* BEGIN *

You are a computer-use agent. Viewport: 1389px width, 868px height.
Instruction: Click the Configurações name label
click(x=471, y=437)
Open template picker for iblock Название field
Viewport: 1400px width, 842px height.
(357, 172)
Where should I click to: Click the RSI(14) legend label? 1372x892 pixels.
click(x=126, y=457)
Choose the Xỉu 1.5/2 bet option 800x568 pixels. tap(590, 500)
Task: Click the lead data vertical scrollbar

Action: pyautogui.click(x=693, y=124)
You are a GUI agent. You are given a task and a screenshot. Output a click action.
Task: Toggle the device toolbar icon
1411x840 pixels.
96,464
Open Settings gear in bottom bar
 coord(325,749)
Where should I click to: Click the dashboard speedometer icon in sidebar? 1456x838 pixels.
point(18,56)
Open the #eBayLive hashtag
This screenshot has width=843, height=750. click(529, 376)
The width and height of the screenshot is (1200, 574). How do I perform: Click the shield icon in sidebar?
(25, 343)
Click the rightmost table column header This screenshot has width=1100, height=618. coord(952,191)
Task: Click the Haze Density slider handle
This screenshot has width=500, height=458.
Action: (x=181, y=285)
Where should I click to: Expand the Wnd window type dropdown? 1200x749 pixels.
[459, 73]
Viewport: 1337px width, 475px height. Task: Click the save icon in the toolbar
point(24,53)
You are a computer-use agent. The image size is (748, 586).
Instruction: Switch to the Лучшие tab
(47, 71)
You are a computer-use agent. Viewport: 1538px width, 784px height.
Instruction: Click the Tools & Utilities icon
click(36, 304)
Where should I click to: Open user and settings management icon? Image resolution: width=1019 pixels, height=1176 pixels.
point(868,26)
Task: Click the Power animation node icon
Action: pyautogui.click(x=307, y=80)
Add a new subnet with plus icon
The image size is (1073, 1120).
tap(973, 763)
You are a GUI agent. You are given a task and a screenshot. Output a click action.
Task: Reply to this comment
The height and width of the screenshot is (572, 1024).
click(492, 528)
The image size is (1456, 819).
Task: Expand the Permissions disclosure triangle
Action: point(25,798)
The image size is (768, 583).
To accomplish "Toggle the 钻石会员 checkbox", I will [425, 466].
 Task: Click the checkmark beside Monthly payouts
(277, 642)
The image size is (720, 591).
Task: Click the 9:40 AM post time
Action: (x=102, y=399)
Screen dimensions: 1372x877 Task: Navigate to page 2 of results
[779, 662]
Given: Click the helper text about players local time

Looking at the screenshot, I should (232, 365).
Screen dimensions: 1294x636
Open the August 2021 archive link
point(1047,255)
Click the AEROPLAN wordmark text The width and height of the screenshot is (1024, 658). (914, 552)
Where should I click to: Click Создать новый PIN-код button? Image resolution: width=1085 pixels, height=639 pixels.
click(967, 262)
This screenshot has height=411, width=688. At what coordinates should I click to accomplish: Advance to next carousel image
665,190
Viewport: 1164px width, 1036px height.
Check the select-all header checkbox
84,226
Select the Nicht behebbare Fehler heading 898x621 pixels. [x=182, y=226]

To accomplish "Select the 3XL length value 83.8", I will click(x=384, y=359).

* END *

Rewrite the records from the line that contains "Open the #eBayLive hashtag" through the line that contains "point(24,53)", changing "shield icon" to "lock icon" and keeping everything else the same. Give back only those lines.

▶ [RESPONSE]
Open the #eBayLive hashtag
This screenshot has width=843, height=750. click(529, 376)
The width and height of the screenshot is (1200, 574). How do I perform: Click the lock icon in sidebar?
(25, 343)
Click the rightmost table column header This screenshot has width=1100, height=618. coord(952,191)
Task: Click the Haze Density slider handle
This screenshot has width=500, height=458.
Action: (x=181, y=285)
Where should I click to: Expand the Wnd window type dropdown? 1200x749 pixels.
[459, 73]
Viewport: 1337px width, 475px height. Task: Click the save icon in the toolbar
point(24,53)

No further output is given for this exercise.